I was a user of CentOS / Fedora many years ago. I migrated to Clear Linux on the Advice of AMD, back in 2021. As advertised it was very fast, was solid with respect to performance of server functions. I run samba in a PDC role and as a network router. Still works, but support came to an abrupt end in July of this year. The current version of the important server services
I am using are:

Distribution:      Clear Linux 
OS Installed 
version: 43760
Version 
URL:       https://cdn.download.clearlinux.org/updateContent 
URL:       https://cdn.download.clearlinux.org/updatekernel: 
Linux netserver03 6.15.5-1588.native #1 SMP PREEMPT Mon Jul 7 07:33:34 PDT 2025 x86_64 GNU/Linux
samba ver: Version 4.22.2
kerberos Version:     Kerberos 5 release 1.21.3
Vendor:      Massachusetts Institute of TechnologyPrefix:      
/usrExec_prefix: 
/usr 

I read that CentOS boots just about as fast as Clear Linux is this true.
I remeber the support being better from years ago, Clear Linux support was there but not
not great.
If you can provide comments I would appreciate it.

CentOS boots pretty fast.

Support is a bit lacking in community forums.

I use the Matrix channels and get good replies and conversations.

Overall a great system, and most Fedora docs apply so I often search for Fedora support rather than CentOS support.

I haven’t tried CentOS since it became CentOS Stream and have never used Clear Linux. So I can’t really comment on the boot times of them.
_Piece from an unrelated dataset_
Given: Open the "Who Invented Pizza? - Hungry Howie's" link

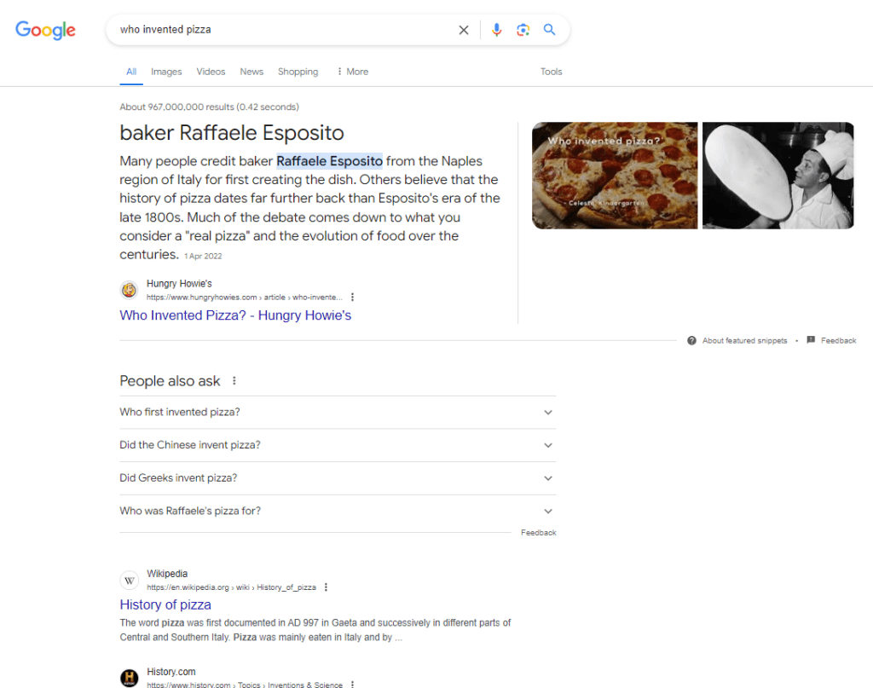Looking at the screenshot, I should (x=235, y=315).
You say that it is a Samba domain controller, from which I gather that it needs to be constantly up for Samba clients. In this scenario, is boot time really your biggest concern? I mean, even if it took like 2min to boot up (just a random number, I don’t expect it to take that long), and you had to reboot it every two weeks or so for some (security) update, would it really matter if another distro could bring that number down to, say, 1min?

For a server, I think stability and maturity are more important factors than boot time, you hopefully don’t (re)boot them that often anyway.

There were times when I Clear Linux bricked my Server, but I had developed a process where I guarded against that, plus it only did that a small handful of times, I had a pair of rescue flash drives, that had the previous version, whereby I could get my main server to go back to the previous version. I found the server functions which I relied on were very stable. The graphic terminal X-Windows Wayland broke big time, because they made a decision to adopt the Wayland protocol. That was painful but not impossible, finally they got RDP to work, sharing a running a GUI session on the main server. There were other wonky things that happened along the way, but generally the issues got ironed out. It booted fast; it had the latest version of the Linux kernel running. That said, business conditions with Intel made it such that they called it quits in the middle of July. The distribution eliminated unnecessary items to decrease boot time, be removing unnecessary components. This distribution turned out to be very stable and fast as a result.